## Work order 1:
In the parliamentary exchange on high-speed rail below, how much economic benefit does Greengauge 21 suggest a high-speed network would create for the region?
## Work order 2:
Extend the parliamentary exchange on high-speed rail below, picking up after its final sentence.

[Document excerpt — start]

We have asked High Speed 1 to consider the potential development of a high-speed line beyond the west midlands, in particular the potential for the new line to extend to the conurbations of Greater Manchester, Yorkshire, the north-east and Scotland.
It is expected that high-speed rail services to Yorkshire would result in a measurable impact on economic benefits. Greengauge 21, for example, suggests that a high-speed network would create some £6 billion of economic benefit to the region. The Government look forward to receiving High Speed 2’s report on high-speed rail at the end of the year.
It is good to see the Government taking action to promote high-speed railways, but when Network Rail published its report in August favouring the north-west over Yorkshire and the north-east, did the Minister of State notice, as I did, that it had failed to conduct the same economic analysis of the benefits of the north-west route and the Yorkshire route? Will he confirm that the Government will continue to consider Yorkshire and the north-west on equal terms, and to pursue equally claims for routes on both sides of the Pennines?
May I, through you, Mr. Speaker, reassure my hon. Friend that HS2’s outlook is national? It is important that we bear that in mind. Some people would draw on the back of an envelope a line from London to Birmingham to Manchester to Leeds, and that would be their high-speed link. We examine the benefits to all the corridors in our country to ensure that all parts of the country get the benefits of high-speed rail.

[Document excerpt — finish]
[Recorded information — start]

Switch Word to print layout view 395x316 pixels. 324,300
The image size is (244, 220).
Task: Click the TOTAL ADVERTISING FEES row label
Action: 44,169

[Recorded information — finish]

## Expected answer 1:
Some £6 billion.

## Expected answer 2:
Does the Minister accept that a high-speed rail link to the north-west that did not go to Yorkshire would have a detrimental impact on the economy in Yorkshire?
The hon. Gentleman makes a very good point. I hope that his Front Benchers are listening.
Successive Governments have spectacularly failed to tackle the north-south economic divide in any meaningful way. Businesses and politicians in the north-east now believe that one way to tackle the north-south divide is to make the travelling times between the two shorter and bring the two closer together. Those are the priorities for the north-east in terms of high-speed rail. Does the Minister share them?
My hon. Friend makes an extremely important point about the vision we have for high-speed rail. One of the things we deliberately asked High Speed 2 to look into was the benefits of extending the high-speed link to Manchester, Yorkshire, the north-east and Scotland. It is important that, when HS2 reports this year, we consider the report and come back with proposals next year. The alternative is short-term gimmickry to get a standing ovation at a party conference.
Will the Minister particularly take into account the negative economic effects on the north-east of building a line only as far as Leeds?
I did not realise that I had so many allies in the Chamber, but it is good to hear that we have allies who are committed to investment in high-speed rail, which is probably the biggest single infrastructure investment in my generation.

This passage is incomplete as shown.